• _Texto fornecido_
-.-.-

Muito se tem falado nos últimos tempos sobre isto. Pelas piores razões: falta de recursos de todo o tipo, falta de gestão e de organização, com prejuízo óbvio de quem tem que recorrer a estes serviços, cada vez mais caóticos e à beira da ruptura total.
Mas para além de tudo isto, há a questão humana. O que eu não consigo entender é que por maior que seja a falta de condições de trabalho, o lado humano não seja considerado. Que se esqueça que as pessoas que vão ao hospital são as mais vulneráveis de todas, e se encontram em situação de extrema fragilidade física e emocional. Assim, por maior que seja o volume de trabalho e o stress, é impensável que se deixe as pessoas horas a fio num canto qualquer à espera de ser atendidas, sem uma palavra, um gesto de atenção ou de cuidado, um simples olhar.
Mais confusão ainda me fazem as diferenças gritantes e antagónicas entre diferentes hospitais públicos.
Por motivos que não vêm ao caso, tenho frequentado nos últimos tempos com relativa regularidade os serviços de urgência do Hospital Amadora-Sintra e o que tenho assistido e vivido por lá é impossível de descrever em palavras. Diria que está próximo do que pode ser, para mim, uma "descida aos infernos". Mas para além da sobrelotação, da confusão e da agitação generalizadas, da falta de condições aos mais diversos níveis, - que vão desde não haver sequer uma cadeira para os acompanhantes dos doentes que estão nas urgências e que são obrigados a ficar horas infinitas de pé, à desatenção total aos doentes que esperam sabe Deus quanto tempo, apenas para ser atendidos, - o que mais me impressiona é a forma como as pessoas são tratadas, ou antes, "destratadas", pela quase esmagadora maioria dos profissionais que ali trabalham e que incluem médicos, enfermeiros, auxiliares, administrativos, seguranças, até: não ouvem as pessoas, não lhes dirigem a palavra, nem o olhar, e funcionam como se tudo aquilo fosse uma tremenda chatice. Com excepções, naturalmente, mas muito poucas. Enfim, já lá estive meia dúzia de vezes e aquilo a que assisti é verdadeiramente inconcebível.
Ora, no último fim de semana, e perante a necessidade de nova deslocação às urgências, deu-se a "feliz" casualidade de este hospital estar demasiado sobrecarregado e os doentes serem, por isso, deslocados para outros serviços de urgência. Pude, deste modo, conhecer o atendimento do Hospital de São Francisco Xavier, que seria sempre a minha primeira escolha, caso me fosse permitido optar pelo que mais desejo.

-.-.-

• _Tarefas a realizar_
• A. Enumere as categorias de profissionais que, segundo o texto sobre as urgências hospitalares, trabalham nas urgências do Hospital Amadora-Sintra.
• B. Indique se cada afirmação está de acordo com o texto sobre as urgências hospitalares. Responda sim ou não e cite as palavras do texto que o decidem. (i) Nas urgências do Hospital Amadora-Sintra, os acompanhantes dos doentes têm cadeiras onde se sentar. (ii) No último fim de semana, os doentes foram encaminhados para outros serviços de urgência porque o Hospital Amadora-Sintra estava demasiado sobrecarregado. (iii) Segundo o texto, não há nenhuma excepção entre os profissionais que tratam mal as pessoas.
• C. Continue, por favor, o texto sobre as urgências hospitalares a partir da última frase apresentada.

• _Dados de origem_
-.-.-

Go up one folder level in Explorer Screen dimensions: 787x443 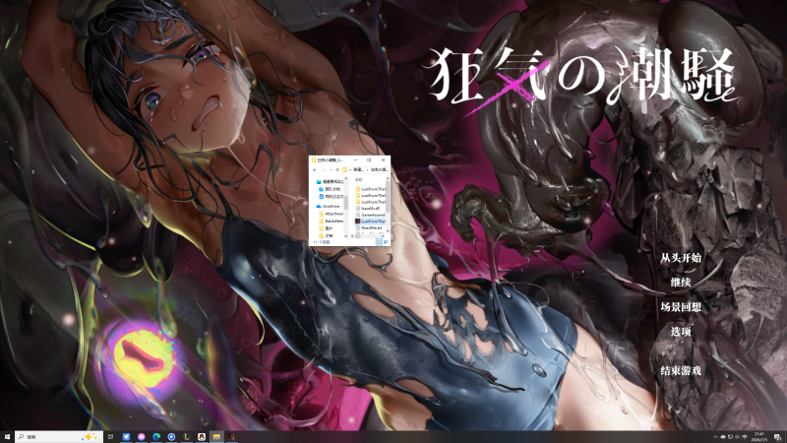tap(337, 170)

-.-.-

• _Respostas dadas_
• A. Médicos, enfermeiros, auxiliares, administrativos e seguranças.

• B.
(i) Não: "não haver sequer uma cadeira para os acompanhantes dos doentes que estão nas urgências"
(ii) Sim: "deu-se a "feliz" casualidade de este hospital estar demasiado sobrecarregado e os doentes serem, por isso, deslocados para outros serviços de urgência"
(iii) Não: "Com excepções, naturalmente, mas muito poucas."

• C.
Na verdade, parecia que estava noutro país. A diferença entre um e outro é tão antagónica como a diferença entre o mundo civilizado e a selva. Aqui, apesar da confusão e da sobrelotação, que também existia, as pessoas eram tratadas com a humanidade que se esperaria que houvesse sempre, e independentemente do tempo que tinham de aguardar, não estavam "abandonadas a um canto", mas antes permanentemente cuidadas por todos os profissionais que ali trabalham, sempre com palavras amáveis, paciência, sorrisos, atenção. E com a dignidade que deveria ser obrigatória em todo o lado.
Parece-me pois muito estranho que dois hospitais públicos, que pertencem ao mesmo Serviço Nacional de Saúde, do mesmo país, possam funcionar de modo tão diametralmente oposto. Mas o que é ainda mais revoltante é que a pessoa que é conduzida ao hospital através de uma ambulância do INEM não possa escolher o hospital onde prefere ser atendida, e tenha de se sujeitar ao que pertence à sua "área", a qual não tem sequer em conta o hospital que fica mais próximo em termos de distância quilométrica, mas sim o concelho onde se está.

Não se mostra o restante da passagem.